Oltre che nel suo rapporto con la perdita della Sacra Famiglia, Antonius ha il rapporto con altri personaggi interiori: la Morte, il Diavolo e Dio.
Il rapporto con la Morte.
La Morte gli si presenta subito. Il Cavaliere ha aperto il sacco per riporvi e per riprendere il cammino, ma una figura gli si fa incontro, pallida, spettrale, avvolta in un lungo mantello nero.
- Chi sei tu? chiede il cavaliere, la voce ferma e pacata, ormai senza paura.

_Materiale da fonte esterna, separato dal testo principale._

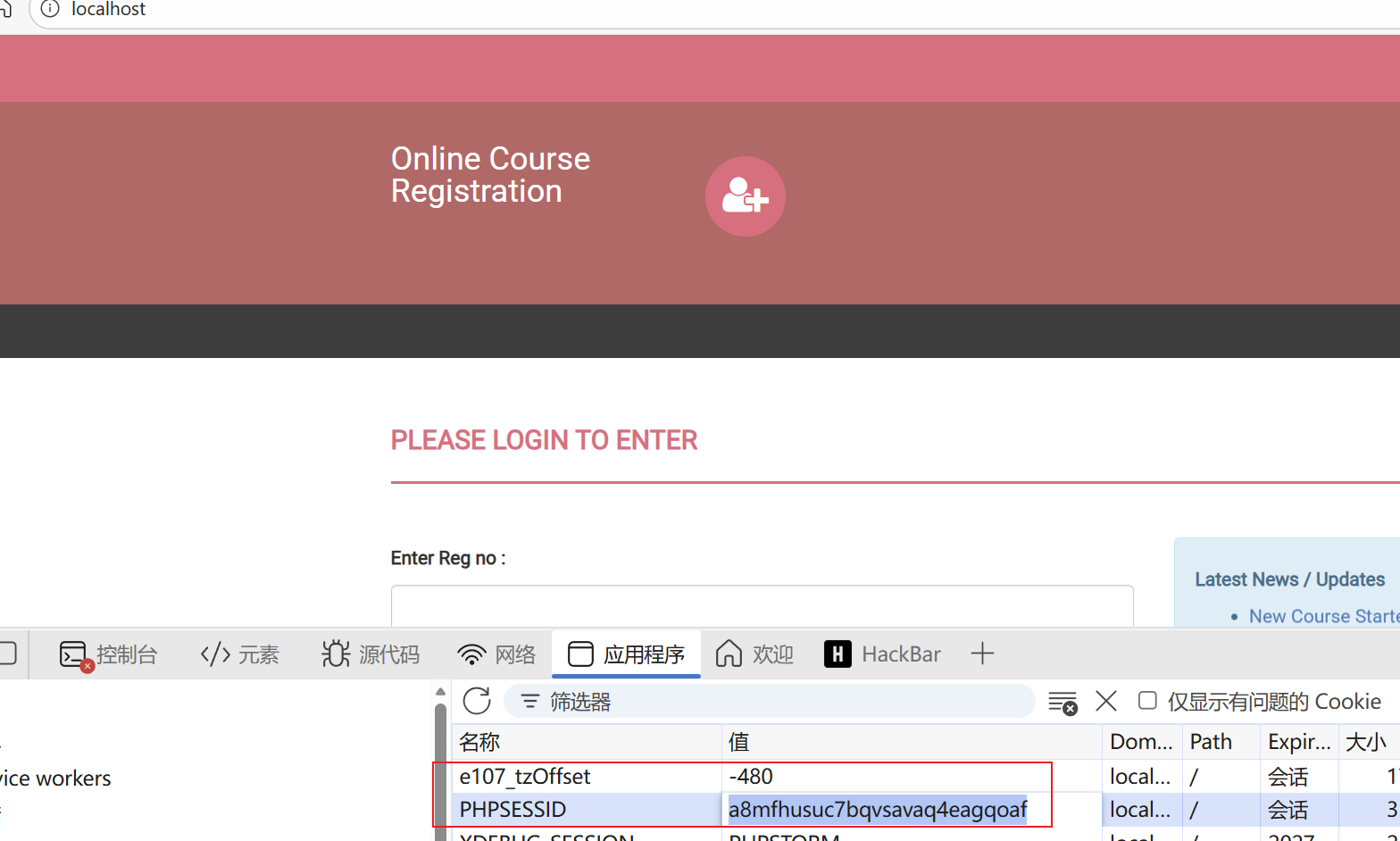This screenshot has width=1400, height=841.
Task: Open the Console (控制台) DevTools tab
Action: [x=109, y=654]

- Sono la Morte. risponde la figura col mantello
- Sei venuta a prendermi?
- È già da molto che ti cammino a fianco.
- Me n’ero accorto.
- Sei pronto?
- Il mio spirito lo è, non il mio corpo.
Il Cavaliere s’è alzato in piedi a fronteggiare meglio il suo potente interlocutore. La Morte avanza e dispiega il mantello come se fossero ali e oscurando lo schermo.
- Dammi ancora del tempo.- Tutti lo vorrebbero. Ma non concedo tregua.
- Tu giochi a scacchi, non è vero?
- Come lo sai?
- Lo so. L’ho visto nei quadri, lo dicono le leggende.
- Sì, anche questo è vero, come è vero che non ho mai perduto un gioco.
- Forse anche la Morte può commettere un errore.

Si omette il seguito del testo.